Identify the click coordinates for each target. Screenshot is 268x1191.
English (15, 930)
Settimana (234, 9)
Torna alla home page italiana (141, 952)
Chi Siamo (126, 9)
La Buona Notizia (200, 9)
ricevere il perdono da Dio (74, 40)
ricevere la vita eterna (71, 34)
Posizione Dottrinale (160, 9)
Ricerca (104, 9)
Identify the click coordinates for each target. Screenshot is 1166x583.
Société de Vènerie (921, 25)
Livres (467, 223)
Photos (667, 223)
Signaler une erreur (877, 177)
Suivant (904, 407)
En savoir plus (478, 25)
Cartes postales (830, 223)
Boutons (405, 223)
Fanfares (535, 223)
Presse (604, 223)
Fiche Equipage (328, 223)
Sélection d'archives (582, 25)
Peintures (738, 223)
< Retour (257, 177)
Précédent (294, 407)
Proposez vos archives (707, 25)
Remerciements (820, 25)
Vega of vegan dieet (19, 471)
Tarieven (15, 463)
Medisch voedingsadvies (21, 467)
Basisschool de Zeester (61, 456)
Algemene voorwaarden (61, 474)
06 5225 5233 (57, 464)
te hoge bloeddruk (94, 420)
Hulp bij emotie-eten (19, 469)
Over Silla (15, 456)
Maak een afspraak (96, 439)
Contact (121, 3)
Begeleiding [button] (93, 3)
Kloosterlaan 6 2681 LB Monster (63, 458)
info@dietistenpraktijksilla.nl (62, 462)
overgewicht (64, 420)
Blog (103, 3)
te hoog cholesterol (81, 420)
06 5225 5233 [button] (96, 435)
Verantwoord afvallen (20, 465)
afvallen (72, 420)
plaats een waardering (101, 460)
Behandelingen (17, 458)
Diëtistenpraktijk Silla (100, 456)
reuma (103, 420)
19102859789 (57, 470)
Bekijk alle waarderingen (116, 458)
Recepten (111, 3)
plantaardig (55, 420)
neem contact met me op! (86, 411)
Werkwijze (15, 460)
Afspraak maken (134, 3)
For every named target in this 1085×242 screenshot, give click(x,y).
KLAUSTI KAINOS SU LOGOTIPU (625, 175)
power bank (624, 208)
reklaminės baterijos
========================================================================
Goal | Copy the listing above word for word, from its first line through its last.

Response to the task |
Identify the click coordinates for each target. Screenshot is 268x1191.
English (15, 930)
Settimana (234, 9)
Torna alla home page italiana (141, 952)
Chi Siamo (126, 9)
La Buona Notizia (200, 9)
ricevere il perdono da Dio (74, 40)
ricevere la vita eterna (71, 34)
Posizione Dottrinale (160, 9)
Ricerca (104, 9)
Identify the click coordinates for each target. Screenshot is 1166x583.
Société de Vènerie (921, 25)
Livres (467, 223)
Photos (667, 223)
Signaler une erreur (877, 177)
Suivant (904, 407)
En savoir plus (478, 25)
Cartes postales (830, 223)
Boutons (405, 223)
Fanfares (535, 223)
Presse (604, 223)
Fiche Equipage (328, 223)
Sélection d'archives (582, 25)
Peintures (738, 223)
< Retour (257, 177)
Précédent (294, 407)
Proposez vos archives (707, 25)
Remerciements (820, 25)
Vega of vegan dieet (19, 471)
Tarieven (15, 463)
Medisch voedingsadvies (21, 467)
Basisschool de Zeester (61, 456)
Algemene voorwaarden (61, 474)
06 5225 5233 (57, 464)
te hoge bloeddruk (94, 420)
Hulp bij emotie-eten (19, 469)
Over Silla (15, 456)
Maak een afspraak (96, 439)
Contact (121, 3)
Begeleiding [button] (93, 3)
Kloosterlaan 6 2681 LB Monster (63, 458)
info@dietistenpraktijksilla.nl (62, 462)
overgewicht (64, 420)
Blog (103, 3)
te hoog cholesterol (81, 420)
06 5225 5233 [button] (96, 435)
Verantwoord afvallen (20, 465)
afvallen (72, 420)
plaats een waardering (101, 460)
Behandelingen (17, 458)
Diëtistenpraktijk Silla (100, 456)
reuma (103, 420)
19102859789 (57, 470)
Bekijk alle waarderingen (116, 458)
Recepten (111, 3)
plantaardig (55, 420)
neem contact met me op! (86, 411)
Werkwijze (15, 460)
Afspraak maken (134, 3)
For every named target in this 1085×242 screenshot, give click(x,y).
KLAUSTI KAINOS SU LOGOTIPU (625, 175)
power bank (624, 208)
reklaminės baterijos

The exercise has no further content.